Across all scenarios, criterion 9 (including interactions >simple effects) had the highest probability of adopting the treatment that has highest true NMB (Table 5). “Never include interactions” performed worst overall on this measure, but performed best in scenarios without qualitative interactions for NMB. “Always include interactions” performed best when there were qualitative interactions. However, results differed substantially between scenarios (not shown).
Doubling sample size reduced the opportunity cost and the probability of adopting the wrong treatment for all criteria. However, criteria based on statistical significance or information criteria (which explicitly take account of sample size) did not appear to perform any better relative to other criteria in larger studies.
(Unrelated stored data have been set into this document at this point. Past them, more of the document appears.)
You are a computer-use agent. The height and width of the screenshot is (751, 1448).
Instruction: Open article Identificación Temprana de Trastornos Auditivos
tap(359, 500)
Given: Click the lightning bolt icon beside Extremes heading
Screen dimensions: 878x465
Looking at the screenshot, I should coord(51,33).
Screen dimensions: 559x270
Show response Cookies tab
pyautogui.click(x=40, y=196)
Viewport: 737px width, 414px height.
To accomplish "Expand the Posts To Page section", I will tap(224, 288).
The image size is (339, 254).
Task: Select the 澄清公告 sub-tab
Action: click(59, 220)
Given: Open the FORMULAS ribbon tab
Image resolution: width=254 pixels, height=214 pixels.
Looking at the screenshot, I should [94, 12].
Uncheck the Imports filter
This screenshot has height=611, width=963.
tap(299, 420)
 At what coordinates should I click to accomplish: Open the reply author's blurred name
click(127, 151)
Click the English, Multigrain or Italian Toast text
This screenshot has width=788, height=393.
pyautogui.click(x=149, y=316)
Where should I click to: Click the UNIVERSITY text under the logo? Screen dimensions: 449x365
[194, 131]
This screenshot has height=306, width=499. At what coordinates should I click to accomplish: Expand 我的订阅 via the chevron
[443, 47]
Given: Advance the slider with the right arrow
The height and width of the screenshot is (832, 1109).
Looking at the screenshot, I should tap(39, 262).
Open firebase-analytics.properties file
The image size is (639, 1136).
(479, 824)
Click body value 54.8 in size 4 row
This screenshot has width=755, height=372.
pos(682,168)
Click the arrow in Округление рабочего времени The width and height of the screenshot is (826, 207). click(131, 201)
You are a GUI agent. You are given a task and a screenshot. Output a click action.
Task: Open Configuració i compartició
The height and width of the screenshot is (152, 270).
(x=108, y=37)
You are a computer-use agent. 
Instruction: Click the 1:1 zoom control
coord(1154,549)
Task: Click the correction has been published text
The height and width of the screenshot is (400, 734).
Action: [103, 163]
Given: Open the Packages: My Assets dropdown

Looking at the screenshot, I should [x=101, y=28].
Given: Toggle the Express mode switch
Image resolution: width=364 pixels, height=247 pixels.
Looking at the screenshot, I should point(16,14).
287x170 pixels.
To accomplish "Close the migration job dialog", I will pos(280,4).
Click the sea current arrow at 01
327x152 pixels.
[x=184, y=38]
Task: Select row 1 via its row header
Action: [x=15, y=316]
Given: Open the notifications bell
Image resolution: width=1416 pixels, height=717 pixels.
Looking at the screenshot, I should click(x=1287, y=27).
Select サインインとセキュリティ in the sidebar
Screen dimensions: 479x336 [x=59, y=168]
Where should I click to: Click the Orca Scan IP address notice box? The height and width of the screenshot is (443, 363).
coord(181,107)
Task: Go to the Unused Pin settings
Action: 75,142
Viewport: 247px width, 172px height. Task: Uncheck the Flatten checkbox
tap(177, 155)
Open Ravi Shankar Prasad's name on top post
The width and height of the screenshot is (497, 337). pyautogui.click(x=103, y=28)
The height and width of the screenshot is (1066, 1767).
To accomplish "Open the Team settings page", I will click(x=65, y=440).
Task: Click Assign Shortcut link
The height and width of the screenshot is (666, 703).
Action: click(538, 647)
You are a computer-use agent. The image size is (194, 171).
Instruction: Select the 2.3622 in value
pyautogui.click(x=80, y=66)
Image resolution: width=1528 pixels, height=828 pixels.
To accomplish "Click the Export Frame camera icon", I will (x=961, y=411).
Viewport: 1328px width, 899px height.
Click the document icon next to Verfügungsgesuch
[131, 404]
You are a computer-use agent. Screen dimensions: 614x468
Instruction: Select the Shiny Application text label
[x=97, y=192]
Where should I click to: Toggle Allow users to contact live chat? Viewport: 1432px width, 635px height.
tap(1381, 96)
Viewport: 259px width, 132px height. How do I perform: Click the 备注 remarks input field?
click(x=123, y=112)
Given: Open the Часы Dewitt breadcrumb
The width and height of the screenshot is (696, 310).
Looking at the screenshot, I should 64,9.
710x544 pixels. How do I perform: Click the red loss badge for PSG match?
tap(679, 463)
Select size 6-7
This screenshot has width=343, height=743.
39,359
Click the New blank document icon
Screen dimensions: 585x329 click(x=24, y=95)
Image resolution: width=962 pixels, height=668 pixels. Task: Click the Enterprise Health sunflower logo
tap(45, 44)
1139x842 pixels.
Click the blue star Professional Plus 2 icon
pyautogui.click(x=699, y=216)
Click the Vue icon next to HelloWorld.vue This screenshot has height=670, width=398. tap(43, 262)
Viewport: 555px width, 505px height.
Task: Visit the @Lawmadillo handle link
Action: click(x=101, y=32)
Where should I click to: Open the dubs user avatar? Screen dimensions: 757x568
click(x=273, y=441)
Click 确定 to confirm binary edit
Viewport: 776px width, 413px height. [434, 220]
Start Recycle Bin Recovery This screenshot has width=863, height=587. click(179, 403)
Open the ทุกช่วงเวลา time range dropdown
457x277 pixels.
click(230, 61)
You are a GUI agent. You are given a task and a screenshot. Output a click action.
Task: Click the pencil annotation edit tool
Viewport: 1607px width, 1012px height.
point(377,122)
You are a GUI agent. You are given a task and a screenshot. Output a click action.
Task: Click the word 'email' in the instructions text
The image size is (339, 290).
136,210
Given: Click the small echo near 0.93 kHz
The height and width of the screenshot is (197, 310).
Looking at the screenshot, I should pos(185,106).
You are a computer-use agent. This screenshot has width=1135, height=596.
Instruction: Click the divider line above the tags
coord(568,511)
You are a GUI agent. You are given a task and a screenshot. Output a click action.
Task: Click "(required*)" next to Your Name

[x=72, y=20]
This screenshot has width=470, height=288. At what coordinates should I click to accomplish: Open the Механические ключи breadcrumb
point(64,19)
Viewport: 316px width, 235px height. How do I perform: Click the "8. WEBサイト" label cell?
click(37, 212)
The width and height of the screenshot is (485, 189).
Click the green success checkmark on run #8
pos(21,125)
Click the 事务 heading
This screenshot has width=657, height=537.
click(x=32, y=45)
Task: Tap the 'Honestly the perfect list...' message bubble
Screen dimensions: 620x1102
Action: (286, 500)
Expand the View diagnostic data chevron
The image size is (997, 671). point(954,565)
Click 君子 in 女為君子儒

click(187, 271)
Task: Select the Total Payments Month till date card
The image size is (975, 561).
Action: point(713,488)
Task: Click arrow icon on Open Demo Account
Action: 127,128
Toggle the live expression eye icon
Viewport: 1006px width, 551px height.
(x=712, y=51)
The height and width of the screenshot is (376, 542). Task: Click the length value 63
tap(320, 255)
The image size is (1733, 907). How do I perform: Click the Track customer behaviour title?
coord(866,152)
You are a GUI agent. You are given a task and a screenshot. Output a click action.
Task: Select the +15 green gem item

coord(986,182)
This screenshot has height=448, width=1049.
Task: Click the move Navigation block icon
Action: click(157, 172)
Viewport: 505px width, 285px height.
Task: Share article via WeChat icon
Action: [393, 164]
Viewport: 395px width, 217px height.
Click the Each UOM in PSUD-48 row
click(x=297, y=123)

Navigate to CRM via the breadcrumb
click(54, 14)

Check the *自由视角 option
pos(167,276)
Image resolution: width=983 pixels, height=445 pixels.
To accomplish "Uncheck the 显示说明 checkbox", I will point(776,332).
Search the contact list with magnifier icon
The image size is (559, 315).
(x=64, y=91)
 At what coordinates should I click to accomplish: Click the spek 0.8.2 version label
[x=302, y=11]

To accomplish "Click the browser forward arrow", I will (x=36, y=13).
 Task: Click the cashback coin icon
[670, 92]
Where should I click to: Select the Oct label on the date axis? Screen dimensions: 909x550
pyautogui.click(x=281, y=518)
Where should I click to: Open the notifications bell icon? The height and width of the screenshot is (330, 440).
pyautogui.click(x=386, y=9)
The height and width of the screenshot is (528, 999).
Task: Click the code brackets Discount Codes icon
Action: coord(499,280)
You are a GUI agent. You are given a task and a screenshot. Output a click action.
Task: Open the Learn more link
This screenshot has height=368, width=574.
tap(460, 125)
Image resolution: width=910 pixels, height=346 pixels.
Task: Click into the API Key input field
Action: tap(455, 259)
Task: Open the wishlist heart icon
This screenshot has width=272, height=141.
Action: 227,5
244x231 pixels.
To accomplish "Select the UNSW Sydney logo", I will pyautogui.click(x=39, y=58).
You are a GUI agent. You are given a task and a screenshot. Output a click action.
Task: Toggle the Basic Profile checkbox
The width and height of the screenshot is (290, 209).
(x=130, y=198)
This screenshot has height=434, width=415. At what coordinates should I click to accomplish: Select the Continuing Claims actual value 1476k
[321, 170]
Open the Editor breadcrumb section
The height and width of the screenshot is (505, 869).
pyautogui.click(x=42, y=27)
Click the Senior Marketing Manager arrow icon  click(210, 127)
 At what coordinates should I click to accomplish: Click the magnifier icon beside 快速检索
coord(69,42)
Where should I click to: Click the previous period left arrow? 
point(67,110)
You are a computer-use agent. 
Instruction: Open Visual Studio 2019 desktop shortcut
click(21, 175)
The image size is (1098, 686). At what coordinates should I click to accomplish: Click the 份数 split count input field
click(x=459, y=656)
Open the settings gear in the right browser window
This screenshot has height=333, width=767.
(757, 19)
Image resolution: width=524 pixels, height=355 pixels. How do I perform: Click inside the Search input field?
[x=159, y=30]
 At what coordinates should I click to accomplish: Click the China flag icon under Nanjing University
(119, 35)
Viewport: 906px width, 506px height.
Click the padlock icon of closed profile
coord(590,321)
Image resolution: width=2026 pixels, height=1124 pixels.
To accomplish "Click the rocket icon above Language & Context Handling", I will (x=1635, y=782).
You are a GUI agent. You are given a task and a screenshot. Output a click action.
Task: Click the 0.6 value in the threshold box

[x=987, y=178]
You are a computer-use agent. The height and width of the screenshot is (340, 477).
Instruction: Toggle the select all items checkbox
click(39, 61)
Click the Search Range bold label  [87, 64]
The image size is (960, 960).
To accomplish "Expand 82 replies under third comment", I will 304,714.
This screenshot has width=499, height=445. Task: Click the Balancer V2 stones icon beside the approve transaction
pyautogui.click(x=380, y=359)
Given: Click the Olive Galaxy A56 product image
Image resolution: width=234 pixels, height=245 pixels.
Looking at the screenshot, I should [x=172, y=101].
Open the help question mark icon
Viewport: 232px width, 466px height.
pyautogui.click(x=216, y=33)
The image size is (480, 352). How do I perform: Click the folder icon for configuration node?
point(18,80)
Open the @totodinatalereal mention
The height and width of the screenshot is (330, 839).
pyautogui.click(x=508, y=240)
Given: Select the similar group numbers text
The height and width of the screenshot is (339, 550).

Furthermore, criterion 11 (including qualitative interactions for cost, benefits or NMB) performed best in scenarios with double the original sample size, whereas “always include interactions” performed best with a smaller sample size.
Including all interactions was also the only criterion for which the 95% confidence intervals gave 95% coverage and also had no bias (See Additional file 4). Excluding all interactions had lowest coverage and highest bias. Including all interactions had lowest statistical power, while criteria 2, 8, 14 and 15 had highest statistical power (never include interactions, include qualitative interactions, include interactions ≥0.5 or ≥£500 and include interactions ≥1 or ≥£1000).
[1] One study meeting inclusion criteria was terminated early due to poor recruitment but was published as a monograph without analysis of economic results; this is considered in the review alongside protocols.
[2] Since four of these studies were larger than 2x2 or reported results by subgroup, this gave 24 interactions for each of three outcomes (cost, QALYs and NMB): 72 interactions in total.